What the task asks
Copy only the lines between the one containing "Open the orange bridge post thumbnail" and the end of the records, both included, leaving out pictures.

Listed records Block Start

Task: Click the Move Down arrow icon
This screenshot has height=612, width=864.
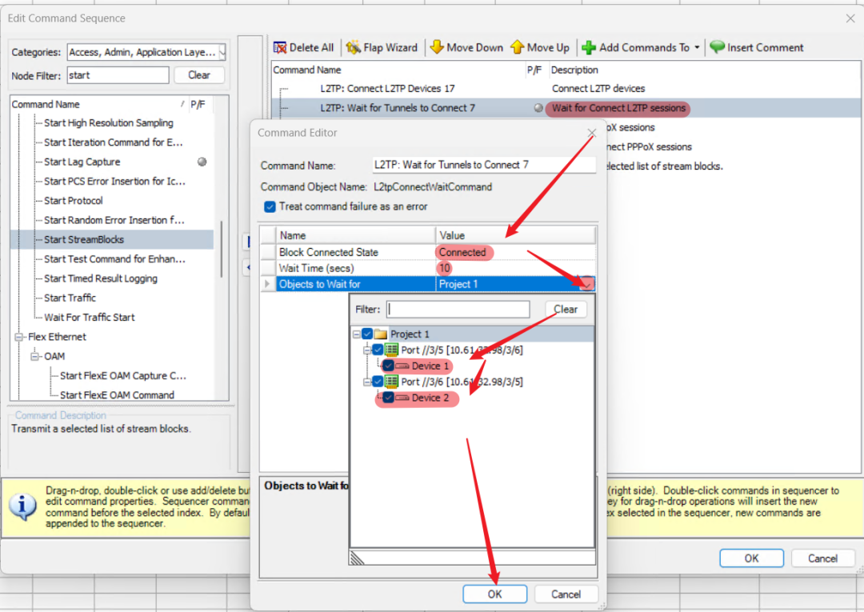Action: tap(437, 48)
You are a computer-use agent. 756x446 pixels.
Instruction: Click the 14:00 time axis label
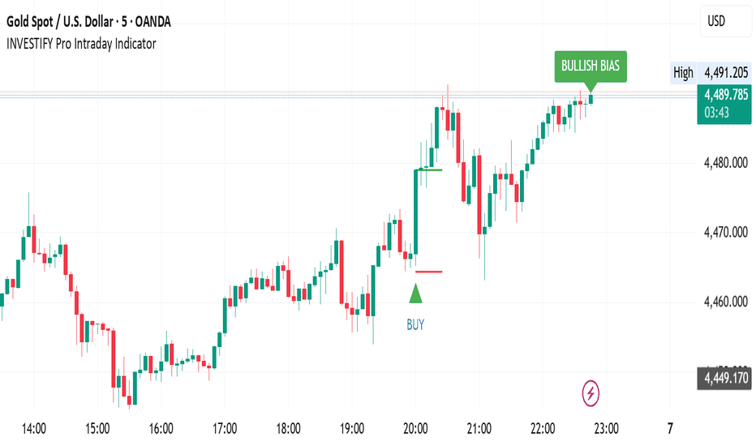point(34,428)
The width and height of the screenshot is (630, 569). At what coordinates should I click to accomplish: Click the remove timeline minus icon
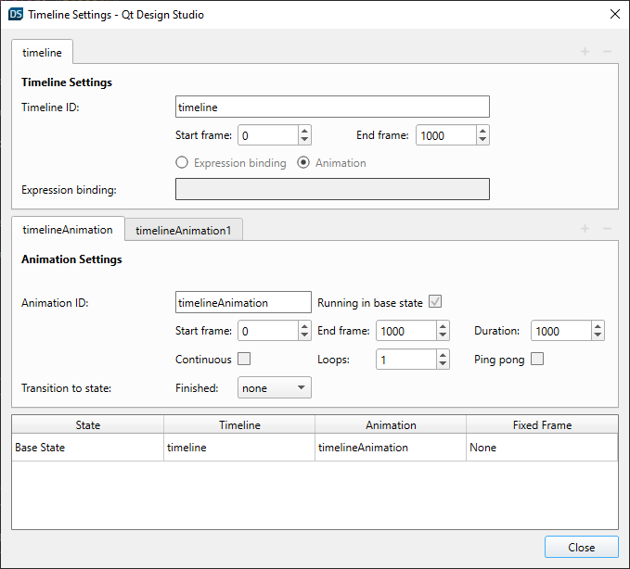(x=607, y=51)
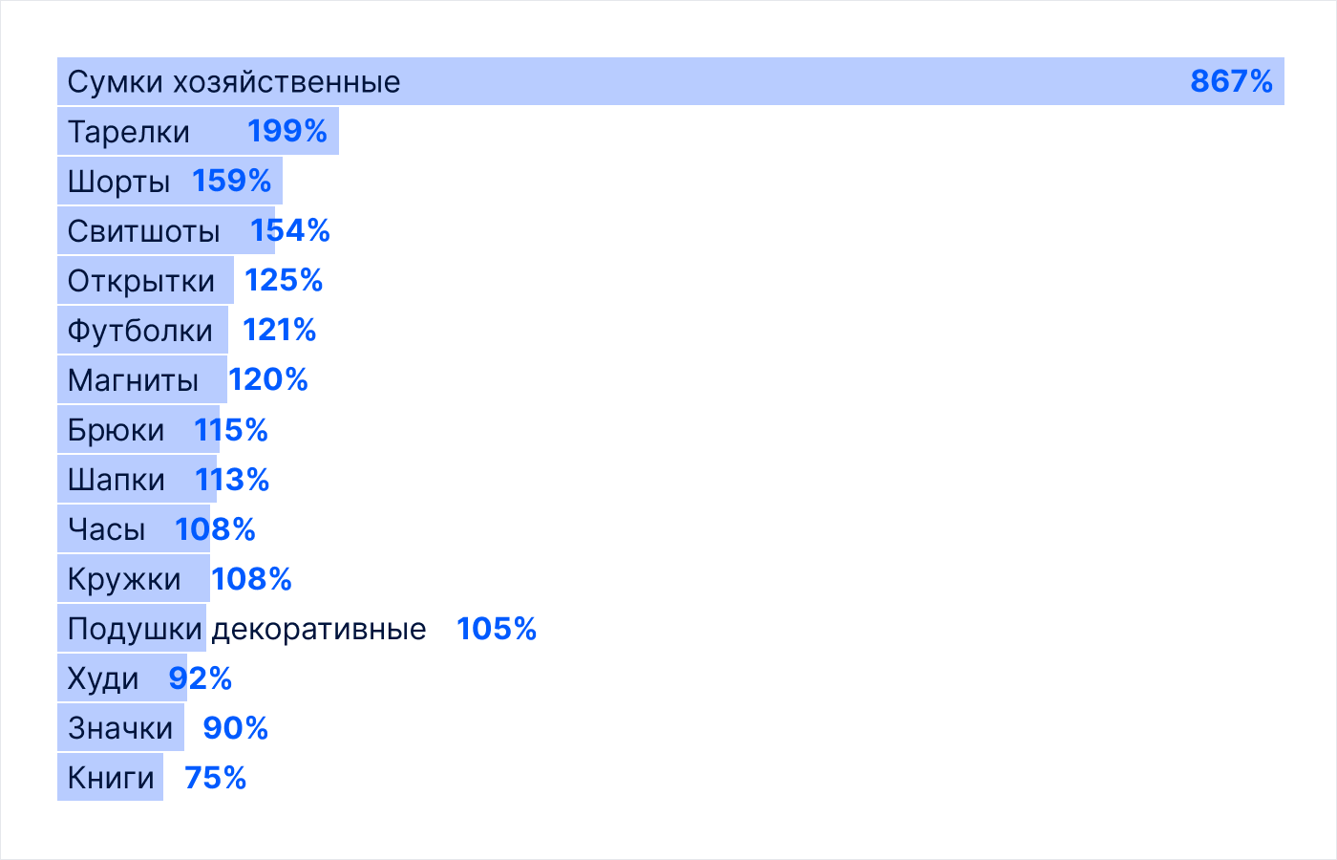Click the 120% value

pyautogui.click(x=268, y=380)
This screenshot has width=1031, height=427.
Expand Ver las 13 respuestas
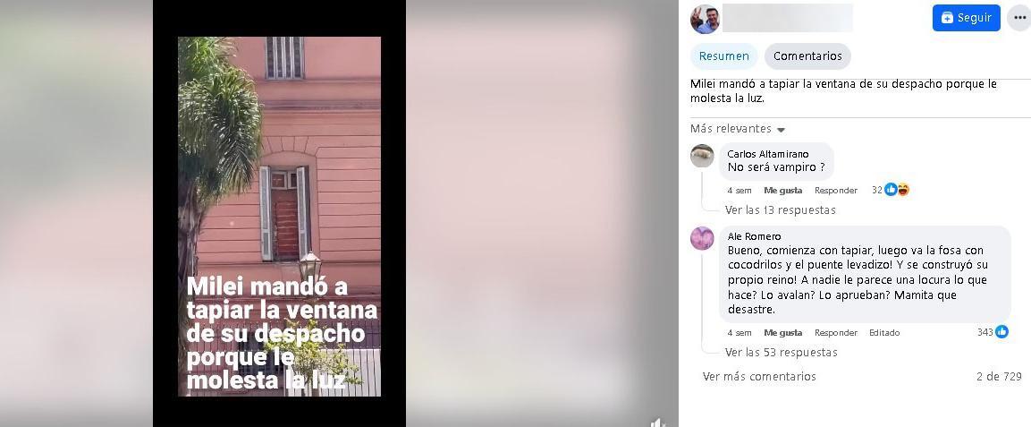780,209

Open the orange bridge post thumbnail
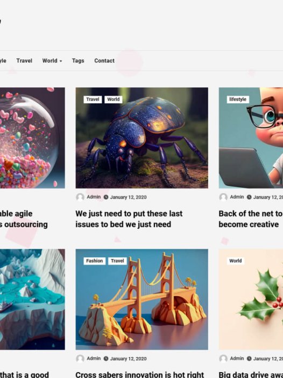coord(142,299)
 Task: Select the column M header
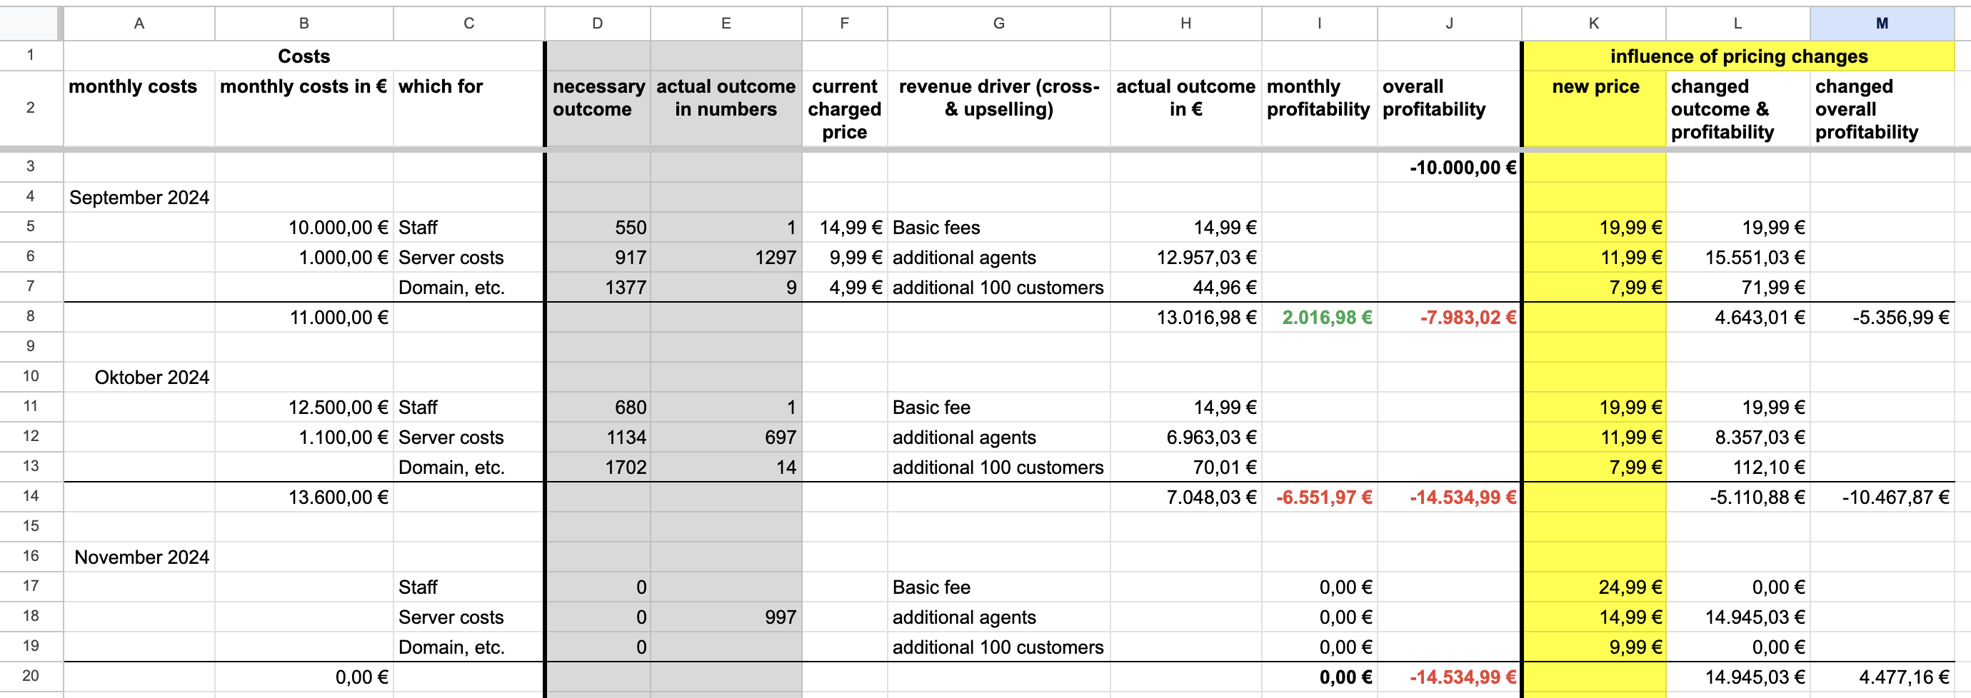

Listed records Block End

Response area
Open the orange bridge post thumbnail
coord(142,299)
 Task: Select the column M header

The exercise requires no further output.